Scan the data below and pick out the lines containing the word "agent".

START Supplied data

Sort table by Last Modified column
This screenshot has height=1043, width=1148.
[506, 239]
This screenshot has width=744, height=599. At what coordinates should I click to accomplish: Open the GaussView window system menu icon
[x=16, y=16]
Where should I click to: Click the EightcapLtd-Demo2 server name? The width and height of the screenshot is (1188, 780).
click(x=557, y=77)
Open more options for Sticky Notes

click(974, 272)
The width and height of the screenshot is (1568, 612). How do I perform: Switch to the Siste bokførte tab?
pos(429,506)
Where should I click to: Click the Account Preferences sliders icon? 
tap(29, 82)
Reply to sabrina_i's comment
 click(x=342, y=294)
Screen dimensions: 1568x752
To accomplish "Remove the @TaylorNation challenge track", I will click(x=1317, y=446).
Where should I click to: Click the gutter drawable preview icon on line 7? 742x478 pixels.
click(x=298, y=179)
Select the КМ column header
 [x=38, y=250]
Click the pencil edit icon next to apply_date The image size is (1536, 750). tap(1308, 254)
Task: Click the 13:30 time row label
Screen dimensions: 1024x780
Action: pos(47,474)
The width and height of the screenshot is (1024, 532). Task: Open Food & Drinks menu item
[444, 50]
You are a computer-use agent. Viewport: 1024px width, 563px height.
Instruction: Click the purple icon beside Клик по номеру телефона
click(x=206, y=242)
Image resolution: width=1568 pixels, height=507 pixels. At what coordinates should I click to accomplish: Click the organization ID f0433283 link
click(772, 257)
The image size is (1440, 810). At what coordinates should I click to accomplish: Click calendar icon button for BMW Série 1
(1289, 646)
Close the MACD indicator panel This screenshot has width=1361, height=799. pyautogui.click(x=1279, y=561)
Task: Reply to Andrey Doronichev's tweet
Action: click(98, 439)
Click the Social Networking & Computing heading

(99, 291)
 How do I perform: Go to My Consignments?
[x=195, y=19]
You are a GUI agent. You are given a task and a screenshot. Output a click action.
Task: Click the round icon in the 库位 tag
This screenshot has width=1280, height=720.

END Supplied data

Exercise output:
You are a computer-use agent. Viewport: 1024px width, 563px height.
You are a GUI agent. You are given a task and a screenshot. Output a click action.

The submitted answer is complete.